*** Opening SUPPLIED INFORMATION ***

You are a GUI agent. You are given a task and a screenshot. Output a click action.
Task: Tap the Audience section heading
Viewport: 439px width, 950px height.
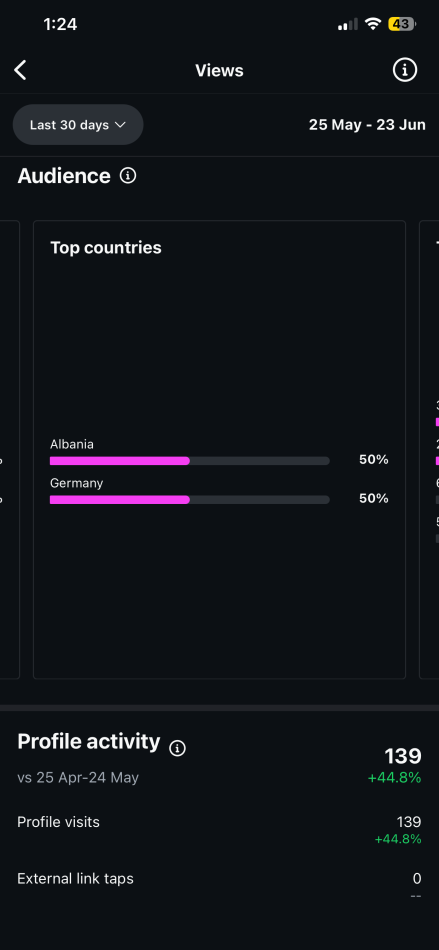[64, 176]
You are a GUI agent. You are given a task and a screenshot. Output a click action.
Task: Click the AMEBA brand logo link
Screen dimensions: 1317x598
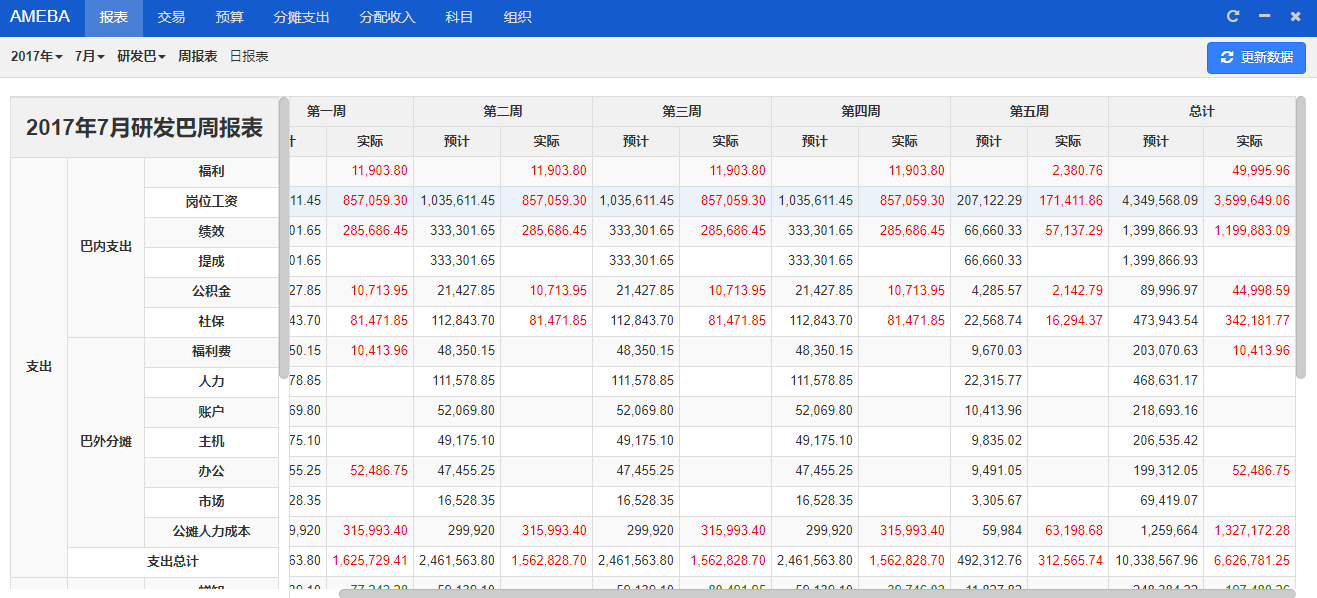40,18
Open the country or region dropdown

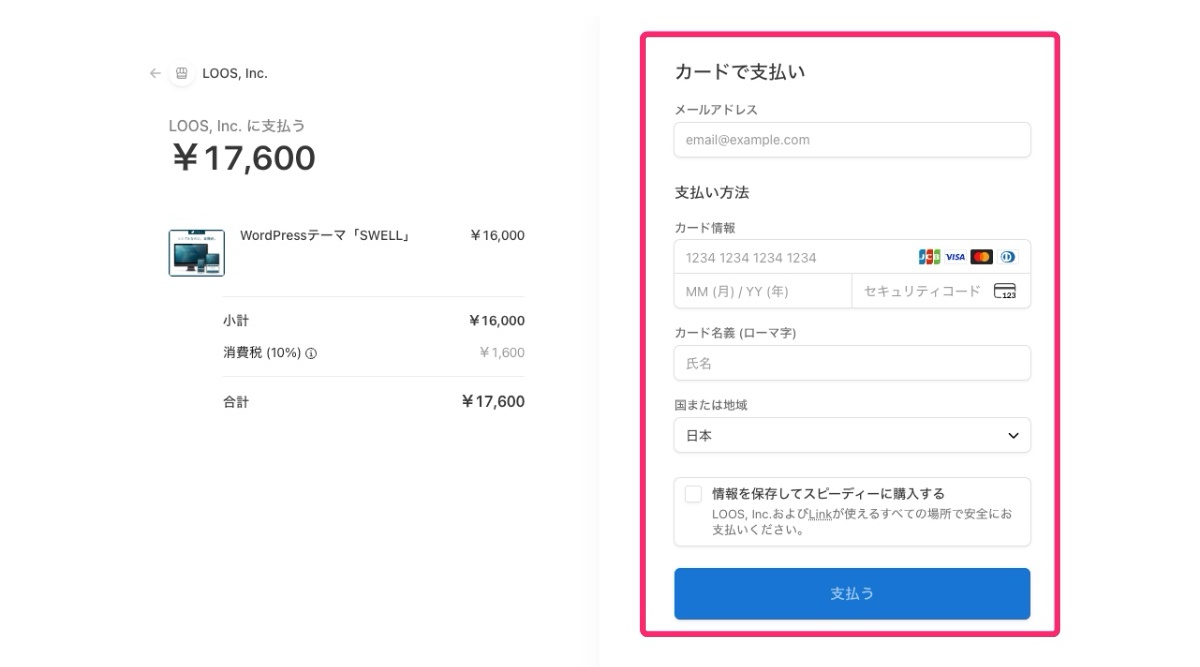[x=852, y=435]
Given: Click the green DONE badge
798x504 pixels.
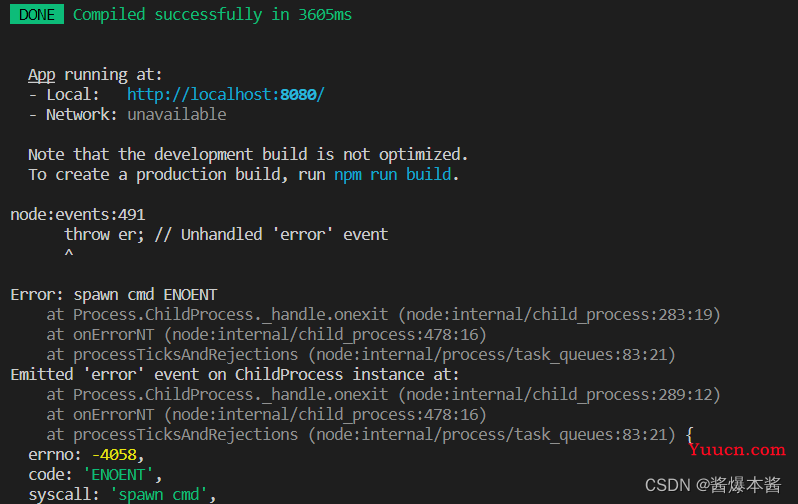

*** Closing SUPPLIED INFORMATION ***

- WHAT TO PRODUCE -
Output the entries verbatim but drop the images.

- REPLY TO THE EXERCISE -
You are a GUI agent. You are given a task and a screenshot. Output a click action.
Task: Tap the Audience section heading
Viewport: 439px width, 950px height.
[64, 176]
You are a GUI agent. You are given a task and a screenshot. Output a click action.
Task: Click the AMEBA brand logo link
Screen dimensions: 1317x598
40,18
Open the country or region dropdown

[x=852, y=435]
Given: Click the green DONE badge
798x504 pixels.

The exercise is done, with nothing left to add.